[PROVIDED DATA Boundary: Start]

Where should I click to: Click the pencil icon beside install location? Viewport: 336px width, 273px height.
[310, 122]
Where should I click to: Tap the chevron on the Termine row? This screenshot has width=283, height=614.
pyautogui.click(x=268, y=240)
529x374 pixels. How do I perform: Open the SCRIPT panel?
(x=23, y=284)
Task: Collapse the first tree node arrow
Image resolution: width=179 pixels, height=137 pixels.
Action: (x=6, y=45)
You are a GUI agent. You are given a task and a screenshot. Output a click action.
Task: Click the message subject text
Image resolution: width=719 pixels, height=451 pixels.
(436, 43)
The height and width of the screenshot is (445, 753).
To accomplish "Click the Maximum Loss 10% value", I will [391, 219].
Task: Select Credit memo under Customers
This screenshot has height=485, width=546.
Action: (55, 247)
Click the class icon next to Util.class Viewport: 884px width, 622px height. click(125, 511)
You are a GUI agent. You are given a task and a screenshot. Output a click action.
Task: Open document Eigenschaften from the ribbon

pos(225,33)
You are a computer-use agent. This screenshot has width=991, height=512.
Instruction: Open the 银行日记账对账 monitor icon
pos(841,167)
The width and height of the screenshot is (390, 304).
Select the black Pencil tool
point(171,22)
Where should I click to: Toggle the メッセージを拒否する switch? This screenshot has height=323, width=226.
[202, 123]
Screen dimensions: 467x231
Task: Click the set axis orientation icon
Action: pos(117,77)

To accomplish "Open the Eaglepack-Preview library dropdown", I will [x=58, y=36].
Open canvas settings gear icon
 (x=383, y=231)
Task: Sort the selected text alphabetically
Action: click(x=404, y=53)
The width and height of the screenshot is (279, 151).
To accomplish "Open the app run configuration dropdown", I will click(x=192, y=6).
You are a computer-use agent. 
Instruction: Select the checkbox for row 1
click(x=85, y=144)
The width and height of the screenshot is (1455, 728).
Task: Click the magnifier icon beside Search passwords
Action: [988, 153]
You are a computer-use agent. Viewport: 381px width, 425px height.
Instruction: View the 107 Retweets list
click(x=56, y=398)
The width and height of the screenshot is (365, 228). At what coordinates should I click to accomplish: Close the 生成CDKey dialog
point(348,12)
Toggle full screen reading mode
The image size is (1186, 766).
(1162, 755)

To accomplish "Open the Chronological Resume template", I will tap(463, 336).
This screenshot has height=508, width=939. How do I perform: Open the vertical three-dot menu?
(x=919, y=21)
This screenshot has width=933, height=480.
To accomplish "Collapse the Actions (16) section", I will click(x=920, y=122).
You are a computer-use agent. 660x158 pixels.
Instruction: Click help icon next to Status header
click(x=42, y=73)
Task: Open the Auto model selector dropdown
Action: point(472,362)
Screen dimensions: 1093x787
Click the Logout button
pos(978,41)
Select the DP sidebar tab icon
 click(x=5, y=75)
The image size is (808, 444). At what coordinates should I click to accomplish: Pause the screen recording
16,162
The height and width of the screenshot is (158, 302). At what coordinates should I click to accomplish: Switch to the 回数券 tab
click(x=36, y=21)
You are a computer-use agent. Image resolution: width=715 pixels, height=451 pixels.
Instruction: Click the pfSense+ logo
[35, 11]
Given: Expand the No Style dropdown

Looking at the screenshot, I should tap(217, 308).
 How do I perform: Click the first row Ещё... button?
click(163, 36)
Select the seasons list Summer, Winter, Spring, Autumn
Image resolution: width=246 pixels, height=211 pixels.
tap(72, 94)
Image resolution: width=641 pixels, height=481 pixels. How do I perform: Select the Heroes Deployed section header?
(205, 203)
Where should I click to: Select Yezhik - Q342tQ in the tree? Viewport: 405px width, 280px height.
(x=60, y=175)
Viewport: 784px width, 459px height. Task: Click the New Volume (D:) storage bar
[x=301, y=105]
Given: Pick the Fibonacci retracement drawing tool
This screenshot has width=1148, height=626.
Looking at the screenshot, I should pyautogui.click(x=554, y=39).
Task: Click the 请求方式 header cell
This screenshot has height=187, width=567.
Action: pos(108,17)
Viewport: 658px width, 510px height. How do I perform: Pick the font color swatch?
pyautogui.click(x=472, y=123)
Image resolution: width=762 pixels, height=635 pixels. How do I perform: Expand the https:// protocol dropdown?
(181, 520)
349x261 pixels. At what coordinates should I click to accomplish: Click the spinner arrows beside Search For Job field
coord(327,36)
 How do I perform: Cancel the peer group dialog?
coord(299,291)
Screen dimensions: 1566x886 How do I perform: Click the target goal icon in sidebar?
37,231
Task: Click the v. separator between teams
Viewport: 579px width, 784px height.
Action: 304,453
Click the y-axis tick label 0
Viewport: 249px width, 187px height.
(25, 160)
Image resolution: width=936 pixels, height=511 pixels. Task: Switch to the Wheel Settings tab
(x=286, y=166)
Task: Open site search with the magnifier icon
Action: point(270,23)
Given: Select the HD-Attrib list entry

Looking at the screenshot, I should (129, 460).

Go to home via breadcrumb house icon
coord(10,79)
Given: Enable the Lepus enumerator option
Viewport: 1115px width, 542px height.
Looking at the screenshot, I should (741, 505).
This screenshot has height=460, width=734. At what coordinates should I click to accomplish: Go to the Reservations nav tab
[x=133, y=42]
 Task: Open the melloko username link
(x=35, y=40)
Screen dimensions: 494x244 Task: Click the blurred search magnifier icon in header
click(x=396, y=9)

[PROVIDED DATA Boundary: End]

Return nothing but the lines from the top of the records above through the line that has "You are a computer-use agent. This". Keep each one exact.

▶ TASK ANSWER:
Where should I click to: Click the pencil icon beside install location? Viewport: 336px width, 273px height.
[310, 122]
Where should I click to: Tap the chevron on the Termine row? This screenshot has width=283, height=614.
pyautogui.click(x=268, y=240)
529x374 pixels. How do I perform: Open the SCRIPT panel?
(x=23, y=284)
Task: Collapse the first tree node arrow
Image resolution: width=179 pixels, height=137 pixels.
Action: (x=6, y=45)
You are a GUI agent. You are given a task and a screenshot. Output a click action.
Task: Click the message subject text
Image resolution: width=719 pixels, height=451 pixels.
(436, 43)
The height and width of the screenshot is (445, 753).
To accomplish "Click the Maximum Loss 10% value", I will [391, 219].
Task: Select Credit memo under Customers
This screenshot has height=485, width=546.
Action: (55, 247)
Click the class icon next to Util.class Viewport: 884px width, 622px height. click(125, 511)
You are a GUI agent. You are given a task and a screenshot. Output a click action.
Task: Open document Eigenschaften from the ribbon

pos(225,33)
You are a computer-use agent. This screenshot has width=991, height=512.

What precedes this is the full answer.